- _TASK BRIEF_
Among the lines below, count those that include "text", and state the count alone.
____ INPUT FOR THIS TASK
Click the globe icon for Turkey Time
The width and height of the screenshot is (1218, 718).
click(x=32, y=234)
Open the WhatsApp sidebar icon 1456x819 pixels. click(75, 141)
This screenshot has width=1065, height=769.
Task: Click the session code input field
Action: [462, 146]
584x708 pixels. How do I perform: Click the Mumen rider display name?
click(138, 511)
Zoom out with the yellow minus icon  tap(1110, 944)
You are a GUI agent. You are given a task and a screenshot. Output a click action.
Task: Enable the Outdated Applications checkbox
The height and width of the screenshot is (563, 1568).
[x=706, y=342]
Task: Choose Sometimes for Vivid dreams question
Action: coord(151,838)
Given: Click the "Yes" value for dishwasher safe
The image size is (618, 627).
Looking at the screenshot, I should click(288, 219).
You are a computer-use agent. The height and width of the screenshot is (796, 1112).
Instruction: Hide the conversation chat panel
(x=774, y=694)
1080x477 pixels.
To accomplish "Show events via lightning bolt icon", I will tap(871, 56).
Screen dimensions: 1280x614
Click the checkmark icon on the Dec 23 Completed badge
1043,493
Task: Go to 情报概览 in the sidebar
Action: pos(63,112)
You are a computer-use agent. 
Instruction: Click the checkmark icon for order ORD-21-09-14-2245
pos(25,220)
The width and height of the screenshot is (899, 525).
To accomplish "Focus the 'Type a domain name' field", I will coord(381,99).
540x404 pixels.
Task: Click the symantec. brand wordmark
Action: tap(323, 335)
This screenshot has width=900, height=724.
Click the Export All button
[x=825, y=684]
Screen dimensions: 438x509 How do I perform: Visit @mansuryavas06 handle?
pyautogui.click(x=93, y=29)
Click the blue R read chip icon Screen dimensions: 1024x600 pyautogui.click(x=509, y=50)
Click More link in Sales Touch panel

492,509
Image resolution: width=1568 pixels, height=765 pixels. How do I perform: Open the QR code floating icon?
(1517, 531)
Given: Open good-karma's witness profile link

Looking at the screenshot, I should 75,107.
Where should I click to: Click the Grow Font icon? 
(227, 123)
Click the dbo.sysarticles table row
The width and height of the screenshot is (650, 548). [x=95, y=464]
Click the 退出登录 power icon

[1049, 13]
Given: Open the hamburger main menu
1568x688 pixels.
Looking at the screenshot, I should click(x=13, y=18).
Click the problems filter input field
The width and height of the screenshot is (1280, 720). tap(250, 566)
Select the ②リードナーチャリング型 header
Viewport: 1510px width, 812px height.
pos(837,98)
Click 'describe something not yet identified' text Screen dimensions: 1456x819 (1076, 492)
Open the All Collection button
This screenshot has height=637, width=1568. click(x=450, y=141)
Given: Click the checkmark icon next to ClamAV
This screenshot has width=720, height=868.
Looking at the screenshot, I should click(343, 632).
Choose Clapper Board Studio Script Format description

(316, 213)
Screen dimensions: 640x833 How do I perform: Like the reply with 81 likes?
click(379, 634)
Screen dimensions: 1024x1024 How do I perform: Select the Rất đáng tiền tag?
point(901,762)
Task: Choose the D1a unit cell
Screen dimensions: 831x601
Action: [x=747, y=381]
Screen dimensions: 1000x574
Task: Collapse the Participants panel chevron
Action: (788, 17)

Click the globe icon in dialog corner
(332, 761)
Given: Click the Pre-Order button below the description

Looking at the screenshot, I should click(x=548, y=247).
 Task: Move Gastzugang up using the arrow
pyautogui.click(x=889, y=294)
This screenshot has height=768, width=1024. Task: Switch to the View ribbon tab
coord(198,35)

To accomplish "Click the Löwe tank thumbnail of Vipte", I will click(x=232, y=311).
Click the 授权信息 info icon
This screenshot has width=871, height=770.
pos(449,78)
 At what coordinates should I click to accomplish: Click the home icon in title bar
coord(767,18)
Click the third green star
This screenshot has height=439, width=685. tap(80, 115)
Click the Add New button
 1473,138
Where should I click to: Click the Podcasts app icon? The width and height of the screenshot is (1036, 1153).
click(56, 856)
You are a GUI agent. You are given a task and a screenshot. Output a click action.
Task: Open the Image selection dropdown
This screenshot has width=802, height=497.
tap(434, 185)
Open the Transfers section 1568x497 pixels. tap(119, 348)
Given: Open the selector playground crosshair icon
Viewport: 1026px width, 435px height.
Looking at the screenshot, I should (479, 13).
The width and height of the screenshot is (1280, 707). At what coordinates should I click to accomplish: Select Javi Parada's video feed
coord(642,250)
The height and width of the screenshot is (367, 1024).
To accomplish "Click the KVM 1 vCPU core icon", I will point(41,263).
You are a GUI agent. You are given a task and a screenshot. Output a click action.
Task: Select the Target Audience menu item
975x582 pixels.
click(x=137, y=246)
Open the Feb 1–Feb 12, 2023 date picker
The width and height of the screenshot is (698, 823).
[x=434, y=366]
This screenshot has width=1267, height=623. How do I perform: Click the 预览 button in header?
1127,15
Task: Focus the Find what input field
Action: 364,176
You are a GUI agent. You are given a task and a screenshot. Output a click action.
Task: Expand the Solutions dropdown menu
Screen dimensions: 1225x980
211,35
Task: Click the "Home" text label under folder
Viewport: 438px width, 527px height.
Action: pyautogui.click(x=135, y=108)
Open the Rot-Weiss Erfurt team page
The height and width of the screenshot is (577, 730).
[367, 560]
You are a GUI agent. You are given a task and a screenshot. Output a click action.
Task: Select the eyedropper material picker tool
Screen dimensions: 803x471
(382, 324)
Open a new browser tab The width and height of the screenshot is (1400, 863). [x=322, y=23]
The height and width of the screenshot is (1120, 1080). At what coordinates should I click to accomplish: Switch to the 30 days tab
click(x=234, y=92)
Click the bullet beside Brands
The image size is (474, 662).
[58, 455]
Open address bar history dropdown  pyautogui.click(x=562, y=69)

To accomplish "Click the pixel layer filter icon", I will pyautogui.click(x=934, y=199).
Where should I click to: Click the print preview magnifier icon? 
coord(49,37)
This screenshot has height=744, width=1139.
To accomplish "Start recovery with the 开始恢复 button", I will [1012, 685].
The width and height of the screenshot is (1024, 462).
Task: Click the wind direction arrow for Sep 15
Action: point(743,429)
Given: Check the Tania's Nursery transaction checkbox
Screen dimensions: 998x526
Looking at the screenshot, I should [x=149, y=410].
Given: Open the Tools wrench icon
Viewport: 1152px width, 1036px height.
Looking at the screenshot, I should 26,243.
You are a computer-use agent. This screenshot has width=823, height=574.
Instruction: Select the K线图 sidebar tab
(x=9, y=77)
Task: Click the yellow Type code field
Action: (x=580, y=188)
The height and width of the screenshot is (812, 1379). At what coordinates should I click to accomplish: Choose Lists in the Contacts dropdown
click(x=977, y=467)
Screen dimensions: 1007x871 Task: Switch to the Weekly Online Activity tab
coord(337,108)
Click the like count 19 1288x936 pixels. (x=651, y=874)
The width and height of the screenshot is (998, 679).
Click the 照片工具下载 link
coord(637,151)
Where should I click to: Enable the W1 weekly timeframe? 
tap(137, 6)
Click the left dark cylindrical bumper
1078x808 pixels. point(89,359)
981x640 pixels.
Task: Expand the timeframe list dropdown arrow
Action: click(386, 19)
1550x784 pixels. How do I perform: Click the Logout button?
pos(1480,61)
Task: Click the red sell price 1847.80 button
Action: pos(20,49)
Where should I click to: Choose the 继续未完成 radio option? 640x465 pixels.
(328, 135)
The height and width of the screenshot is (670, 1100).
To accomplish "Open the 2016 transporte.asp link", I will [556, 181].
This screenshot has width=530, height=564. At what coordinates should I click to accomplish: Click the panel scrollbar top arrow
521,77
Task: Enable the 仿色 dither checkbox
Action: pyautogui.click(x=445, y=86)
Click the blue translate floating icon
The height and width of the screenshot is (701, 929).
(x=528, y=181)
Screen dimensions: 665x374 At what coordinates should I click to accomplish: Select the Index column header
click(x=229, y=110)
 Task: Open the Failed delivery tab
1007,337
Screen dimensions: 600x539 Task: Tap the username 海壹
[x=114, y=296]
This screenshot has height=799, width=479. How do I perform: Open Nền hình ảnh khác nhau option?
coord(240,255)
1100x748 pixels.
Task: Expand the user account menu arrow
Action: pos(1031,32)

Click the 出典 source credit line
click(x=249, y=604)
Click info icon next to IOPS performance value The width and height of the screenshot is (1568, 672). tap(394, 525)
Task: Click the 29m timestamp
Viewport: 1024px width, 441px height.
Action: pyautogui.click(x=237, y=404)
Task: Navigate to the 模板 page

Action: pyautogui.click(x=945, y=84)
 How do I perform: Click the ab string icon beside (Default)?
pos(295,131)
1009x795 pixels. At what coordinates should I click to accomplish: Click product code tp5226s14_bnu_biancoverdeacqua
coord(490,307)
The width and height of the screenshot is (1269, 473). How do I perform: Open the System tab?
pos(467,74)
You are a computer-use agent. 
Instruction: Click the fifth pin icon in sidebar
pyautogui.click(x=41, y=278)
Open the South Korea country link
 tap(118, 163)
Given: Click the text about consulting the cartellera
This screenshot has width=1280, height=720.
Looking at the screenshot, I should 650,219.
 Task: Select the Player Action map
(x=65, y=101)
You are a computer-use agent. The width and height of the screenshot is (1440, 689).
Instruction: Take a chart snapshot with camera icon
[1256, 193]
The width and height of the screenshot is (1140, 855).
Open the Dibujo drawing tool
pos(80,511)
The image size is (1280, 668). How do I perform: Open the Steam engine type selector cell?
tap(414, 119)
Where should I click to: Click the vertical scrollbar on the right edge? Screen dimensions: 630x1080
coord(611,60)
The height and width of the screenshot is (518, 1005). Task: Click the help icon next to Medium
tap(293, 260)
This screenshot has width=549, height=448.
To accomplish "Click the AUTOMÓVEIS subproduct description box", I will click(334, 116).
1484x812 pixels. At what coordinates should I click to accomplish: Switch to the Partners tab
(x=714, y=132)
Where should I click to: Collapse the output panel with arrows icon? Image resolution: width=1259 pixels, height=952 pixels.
________
- _RESULT FOR THIS TASK_
3